▸ HOW TO COMPLETE THIS TASK
Please return exactly the lines from the one containing "Task: Click the word 'food' in the tweet" through the end of the records, including both.

### PROVIDED RECORDS

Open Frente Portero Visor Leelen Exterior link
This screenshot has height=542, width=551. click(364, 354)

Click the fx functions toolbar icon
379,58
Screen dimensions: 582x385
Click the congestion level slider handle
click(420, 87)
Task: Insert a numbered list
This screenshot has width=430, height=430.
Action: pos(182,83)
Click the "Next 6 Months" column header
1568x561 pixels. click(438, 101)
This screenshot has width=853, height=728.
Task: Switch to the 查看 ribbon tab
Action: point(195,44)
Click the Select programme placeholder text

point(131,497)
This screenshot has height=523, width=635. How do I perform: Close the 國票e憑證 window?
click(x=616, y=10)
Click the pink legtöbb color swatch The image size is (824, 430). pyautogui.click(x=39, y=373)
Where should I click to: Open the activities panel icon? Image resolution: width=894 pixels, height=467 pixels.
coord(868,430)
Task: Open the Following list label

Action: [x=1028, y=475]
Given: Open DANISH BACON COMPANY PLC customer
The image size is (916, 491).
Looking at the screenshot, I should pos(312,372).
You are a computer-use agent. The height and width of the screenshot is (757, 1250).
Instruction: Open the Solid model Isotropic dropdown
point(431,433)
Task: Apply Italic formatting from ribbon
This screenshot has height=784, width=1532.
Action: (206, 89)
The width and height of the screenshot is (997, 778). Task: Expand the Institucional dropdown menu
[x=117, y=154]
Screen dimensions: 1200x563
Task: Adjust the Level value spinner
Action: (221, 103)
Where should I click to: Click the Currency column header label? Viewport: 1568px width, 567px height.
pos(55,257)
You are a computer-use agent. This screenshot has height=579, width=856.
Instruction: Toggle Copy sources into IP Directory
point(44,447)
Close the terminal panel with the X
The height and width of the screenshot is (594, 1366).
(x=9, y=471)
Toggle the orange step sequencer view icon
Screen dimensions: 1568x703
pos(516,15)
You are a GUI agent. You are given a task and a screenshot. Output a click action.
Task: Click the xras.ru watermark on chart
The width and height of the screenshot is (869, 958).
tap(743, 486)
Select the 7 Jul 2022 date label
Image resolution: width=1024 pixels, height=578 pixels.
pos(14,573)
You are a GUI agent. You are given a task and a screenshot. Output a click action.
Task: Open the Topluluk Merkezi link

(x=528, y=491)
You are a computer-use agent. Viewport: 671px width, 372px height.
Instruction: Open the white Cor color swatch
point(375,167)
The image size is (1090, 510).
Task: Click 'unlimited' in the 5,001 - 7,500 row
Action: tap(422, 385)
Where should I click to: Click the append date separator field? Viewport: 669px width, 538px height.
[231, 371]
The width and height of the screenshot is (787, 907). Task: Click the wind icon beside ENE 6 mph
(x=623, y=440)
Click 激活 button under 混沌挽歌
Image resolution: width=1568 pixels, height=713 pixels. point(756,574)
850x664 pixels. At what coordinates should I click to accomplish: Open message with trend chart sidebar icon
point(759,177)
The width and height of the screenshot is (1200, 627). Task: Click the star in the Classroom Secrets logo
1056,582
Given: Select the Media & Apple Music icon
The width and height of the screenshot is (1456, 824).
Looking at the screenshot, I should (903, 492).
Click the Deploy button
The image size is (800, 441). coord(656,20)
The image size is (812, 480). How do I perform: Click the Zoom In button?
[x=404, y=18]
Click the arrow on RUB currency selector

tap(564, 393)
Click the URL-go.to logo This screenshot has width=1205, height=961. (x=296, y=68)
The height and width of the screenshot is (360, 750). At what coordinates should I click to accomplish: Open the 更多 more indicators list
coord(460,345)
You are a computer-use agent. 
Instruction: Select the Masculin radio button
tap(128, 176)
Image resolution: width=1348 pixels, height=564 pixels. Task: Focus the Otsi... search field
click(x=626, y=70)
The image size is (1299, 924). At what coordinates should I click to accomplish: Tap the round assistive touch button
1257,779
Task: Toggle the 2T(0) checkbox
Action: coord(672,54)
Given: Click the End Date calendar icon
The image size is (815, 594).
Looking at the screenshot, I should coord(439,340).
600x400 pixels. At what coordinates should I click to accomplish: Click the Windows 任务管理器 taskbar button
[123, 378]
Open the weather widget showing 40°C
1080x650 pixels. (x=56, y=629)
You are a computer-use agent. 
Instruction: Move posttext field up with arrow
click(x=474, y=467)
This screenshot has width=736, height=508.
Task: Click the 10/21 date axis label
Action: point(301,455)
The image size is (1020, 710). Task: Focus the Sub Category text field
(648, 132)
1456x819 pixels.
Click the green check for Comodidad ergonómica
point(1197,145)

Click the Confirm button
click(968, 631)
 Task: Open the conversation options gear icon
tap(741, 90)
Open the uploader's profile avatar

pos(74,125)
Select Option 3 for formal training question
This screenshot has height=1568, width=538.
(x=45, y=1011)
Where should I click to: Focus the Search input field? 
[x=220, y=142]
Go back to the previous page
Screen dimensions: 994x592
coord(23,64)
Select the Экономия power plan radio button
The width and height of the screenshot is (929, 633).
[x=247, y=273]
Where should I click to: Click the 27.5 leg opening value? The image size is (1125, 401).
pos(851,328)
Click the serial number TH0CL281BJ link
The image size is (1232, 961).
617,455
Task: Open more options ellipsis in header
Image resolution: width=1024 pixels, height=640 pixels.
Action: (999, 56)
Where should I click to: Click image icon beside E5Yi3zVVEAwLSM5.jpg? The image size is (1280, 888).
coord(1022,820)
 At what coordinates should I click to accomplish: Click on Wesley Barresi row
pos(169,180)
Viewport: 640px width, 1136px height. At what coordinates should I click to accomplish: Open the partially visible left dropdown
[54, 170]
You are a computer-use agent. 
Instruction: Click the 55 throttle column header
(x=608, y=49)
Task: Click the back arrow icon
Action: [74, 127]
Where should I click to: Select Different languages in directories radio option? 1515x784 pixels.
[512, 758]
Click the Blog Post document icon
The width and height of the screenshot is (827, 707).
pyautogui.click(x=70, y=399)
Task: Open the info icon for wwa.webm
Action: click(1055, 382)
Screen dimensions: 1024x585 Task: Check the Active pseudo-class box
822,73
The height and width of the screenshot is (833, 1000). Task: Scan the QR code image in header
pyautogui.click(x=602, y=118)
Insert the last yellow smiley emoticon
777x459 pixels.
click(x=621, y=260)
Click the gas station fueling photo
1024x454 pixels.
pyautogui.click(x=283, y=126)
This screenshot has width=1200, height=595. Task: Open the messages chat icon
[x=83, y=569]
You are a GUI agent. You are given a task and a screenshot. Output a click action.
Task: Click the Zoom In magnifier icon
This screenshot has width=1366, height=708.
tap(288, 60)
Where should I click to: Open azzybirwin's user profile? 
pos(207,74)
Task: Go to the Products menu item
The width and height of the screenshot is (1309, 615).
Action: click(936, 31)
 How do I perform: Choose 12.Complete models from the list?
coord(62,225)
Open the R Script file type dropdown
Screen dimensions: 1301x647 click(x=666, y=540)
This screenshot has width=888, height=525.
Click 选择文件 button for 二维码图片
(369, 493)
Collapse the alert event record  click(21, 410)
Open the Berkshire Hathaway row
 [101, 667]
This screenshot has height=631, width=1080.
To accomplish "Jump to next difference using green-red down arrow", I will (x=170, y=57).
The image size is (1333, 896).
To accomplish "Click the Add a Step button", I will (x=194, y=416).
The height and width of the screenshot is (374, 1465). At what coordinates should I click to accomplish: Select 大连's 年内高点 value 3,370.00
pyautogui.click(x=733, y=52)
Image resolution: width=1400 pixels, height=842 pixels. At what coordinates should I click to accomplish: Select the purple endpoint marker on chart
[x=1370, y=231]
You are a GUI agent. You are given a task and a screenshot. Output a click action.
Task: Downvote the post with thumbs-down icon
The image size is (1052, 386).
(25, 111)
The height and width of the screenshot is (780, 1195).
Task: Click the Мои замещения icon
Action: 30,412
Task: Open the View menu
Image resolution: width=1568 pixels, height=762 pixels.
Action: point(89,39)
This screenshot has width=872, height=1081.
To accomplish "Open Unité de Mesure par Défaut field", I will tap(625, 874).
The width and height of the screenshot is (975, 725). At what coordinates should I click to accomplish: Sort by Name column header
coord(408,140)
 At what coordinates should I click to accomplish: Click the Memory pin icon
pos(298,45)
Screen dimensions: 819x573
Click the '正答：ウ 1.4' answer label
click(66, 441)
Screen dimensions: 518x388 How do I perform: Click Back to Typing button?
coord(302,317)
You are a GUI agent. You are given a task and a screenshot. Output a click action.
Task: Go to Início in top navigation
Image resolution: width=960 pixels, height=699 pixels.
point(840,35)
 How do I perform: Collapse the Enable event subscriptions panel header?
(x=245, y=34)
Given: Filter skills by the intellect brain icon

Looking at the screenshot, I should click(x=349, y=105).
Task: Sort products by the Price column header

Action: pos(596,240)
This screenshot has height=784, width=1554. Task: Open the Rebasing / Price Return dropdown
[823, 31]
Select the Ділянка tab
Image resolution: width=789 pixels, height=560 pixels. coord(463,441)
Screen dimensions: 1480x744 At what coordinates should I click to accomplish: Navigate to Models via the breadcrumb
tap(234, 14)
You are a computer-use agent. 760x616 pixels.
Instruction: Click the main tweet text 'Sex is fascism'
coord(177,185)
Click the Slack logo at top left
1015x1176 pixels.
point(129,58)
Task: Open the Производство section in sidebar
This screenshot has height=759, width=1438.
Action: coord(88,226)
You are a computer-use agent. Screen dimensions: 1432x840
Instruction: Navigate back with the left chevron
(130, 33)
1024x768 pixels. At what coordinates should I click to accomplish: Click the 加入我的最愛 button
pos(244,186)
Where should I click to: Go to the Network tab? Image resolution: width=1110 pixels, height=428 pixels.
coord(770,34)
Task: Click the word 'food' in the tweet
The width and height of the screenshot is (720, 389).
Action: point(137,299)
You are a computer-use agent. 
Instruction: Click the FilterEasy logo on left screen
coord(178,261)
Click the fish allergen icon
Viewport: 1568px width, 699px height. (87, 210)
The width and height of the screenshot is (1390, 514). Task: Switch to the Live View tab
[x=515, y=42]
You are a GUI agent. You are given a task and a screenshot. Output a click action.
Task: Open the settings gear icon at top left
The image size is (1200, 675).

######

▸ WRITTEN REPLY
Task: Click the word 'food' in the tweet
The width and height of the screenshot is (720, 389).
Action: point(137,299)
You are a computer-use agent. 
Instruction: Click the FilterEasy logo on left screen
coord(178,261)
Click the fish allergen icon
Viewport: 1568px width, 699px height. (87, 210)
The width and height of the screenshot is (1390, 514). Task: Switch to the Live View tab
[x=515, y=42]
You are a GUI agent. You are given a task and a screenshot. Output a click action.
Task: Open the settings gear icon at top left
The image size is (1200, 675).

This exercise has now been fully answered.